No verso de cada carta de investigador terá indicado as regras de deckbuilding (construção de deck/baralho) para montagem do respectivo deck de jogador. Ao contrário da maioria dos cardgames em que cada jogador tem seu deck, em Arkham Horror: The Card Game não há uma regra generalizada para construção do deck. Tais regras serão próprias para cada investigador e virão, como dito, no verso da respectiva carta, contendo as condições para: tamanho do deck (quantidade de cartas que o deck pode ter, normalmente 30); os tipos de cartas que podem compor o deck em termos de classes e level (níveis), visto que as cartas de jogadores possuem níveis que vão de 1 a 5; e as cartas obrigatórias que devem constar no deck (não entram no limite de tamanho), que normalmente são duas cartas exclusivas do investigador e uma fraqueza básica escolhida aleatoriamente.
Player Deck
Este é o deck com o qual os jogadores irão seguir sua partida e do qual irão comprar cartas para serem usadas durante o jogo. É formado por quatro tipos de cartas, todas elas com algumas informações em comum: o título [5] (as cartas únicas também irão possuir um subtítulo); o level da carta [2]; o símbolo de sua classe [4]; e a descrição de suas habilidades [9].

As assets cards são cartas que serão colocadas na mesa do jogador, onde ficam até serem mortas ou destruídas.
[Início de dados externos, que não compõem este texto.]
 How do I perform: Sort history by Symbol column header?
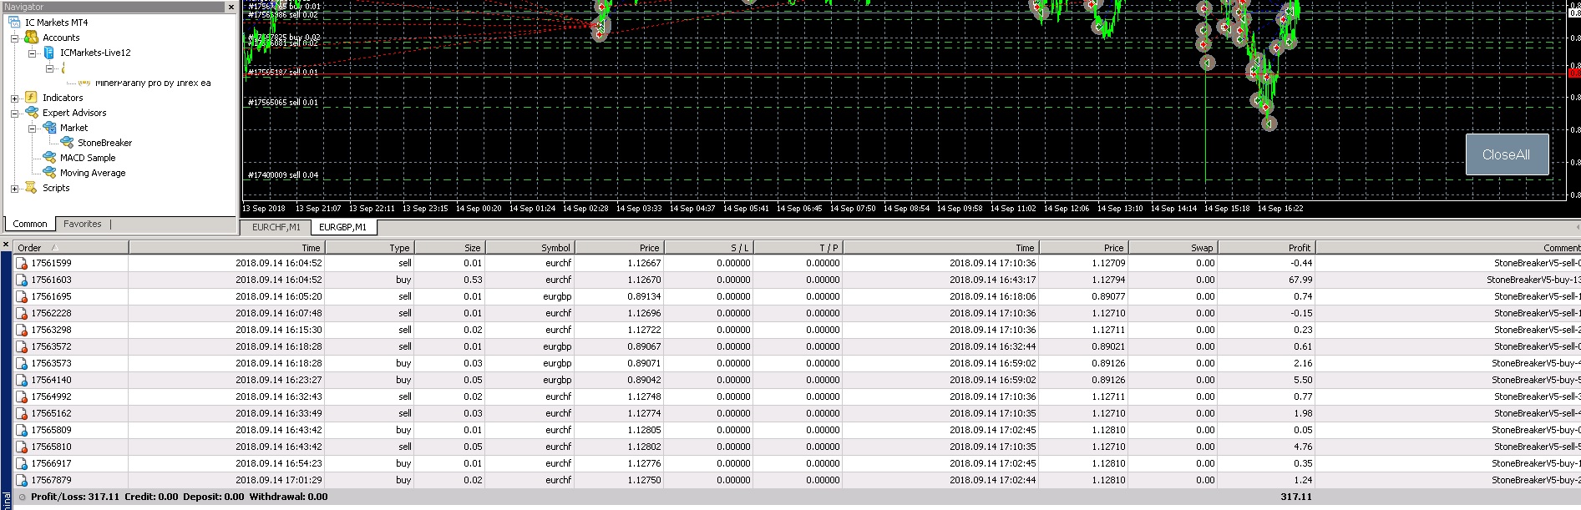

Além dos dados já mencionados, elas também terão o custo para seu uso [1]. São divididas em diversos subtipos, podendo ser aliados (que também terão health [11] e sanity [12]), itens, armas, etc.
Os eventos são cartas com efeitos imediatos, resolvidos na hora que a carta é lançada e, após, ela é descartada. Também possuem um custo para seu uso [1].
Já as skill cards não possuem custo de uso, mas só serão utilizadas em testes de skill, provavelmente contendo alguma habilidade [9] que irão ser resolvidas durante (ou após) o teste.
Aliás, quase todas as cartas de jogador possuem também um ou mais ícones de skill, permitindo que elas possam ser usadas nos testes de skill – neste caso, após o teste, as cartas serão descartadas e não poderão ser utilizadas para sua função normal (no caso de asset e event). As skill cards, portanto, só poderão ser utilizadas nestes casos. Cada ícone de skill será somado ao valor da respectiva skill do investigador, aumentando-o para que ele tenha uma maior chance de ser bem sucedido no teste (ver “testes de skill” adiante).
Por fim, como dito, o player deck conterá, também, ao menos uma weakness card, ou seja, uma fraqueza que aquele investigador terá e que provavelmente atrapalhará a sua trajetória quando comprada. Elas possuem características bem diferentes das demais player cards e funcionam mais como uma carta do encounter deck (o baralho do “inimigo”). Seus efeitos normalmente são aplicados imediatamente, mas podem também ficar em mesa (como um asset) ou até ir para uma localização como uma enemy card. Essa carta traz uma dinâmica muito interessante, pois torna até o baralho do próprio jogador perigoso (nada menos esperado pra um jogo do Cthulhu) e se mostra como uma peculiaridade do investigador, dando a ele uma identidade ainda mais completa.
Agenda e Act Deck
Do mesmo jeito que n’O Senhor dos Anéis: Card Game, o Arkham Horror terá um pequeno baralho, com cerca de 3 cartas, que indicará os objetivos e andamento do cenário. Na verdade, diferente do primeiro jogo, dois baralhos: os agenda e act decks. Ambos conterão cartas numeradas, com faces ‘a’ e ‘b’. A montagem de cada deck deverá seguir essa numeração, em ordem, com a face ‘a’ indicando o que será necessário para virá-la. Quando isso acontecer, a face ‘b’ conterá, em termos de narrativa e regras, a descrição do que acontece, e o jogo seguirá com a face ‘a’ da próxima carta. Se a última carta de um destes dois decks for resolvida (ou seja, chegar à sua face ‘b’), o jogo irá acabar – por bem ou por mal.
O agenda deck indicará os objetivos do inimigo, possuindo uma espécie de contagem de tempo (com tokens de doom) que fará com que o deck vá avançando e, provavelmente, tornando os desafios mais difíceis ou trazendo algum efeito prejudicial. Se esse deck chegar ao final, significa que os jogadores não conseguiram cumprir algum dos objetivos do cenário e foram derrotados. Em termos de layout, as cartas deste deck terão a indicação de sua sequência, com o símbolo do set logo abaixo [14]; seu título [3]; e o doom threshold (limite de doom) [16]. Como mencionado, quase sempre esse deck irá avançar, basicamente, quando a quantidade de tokens de doom em cima da carta da vez igualar o valor do doom threshold.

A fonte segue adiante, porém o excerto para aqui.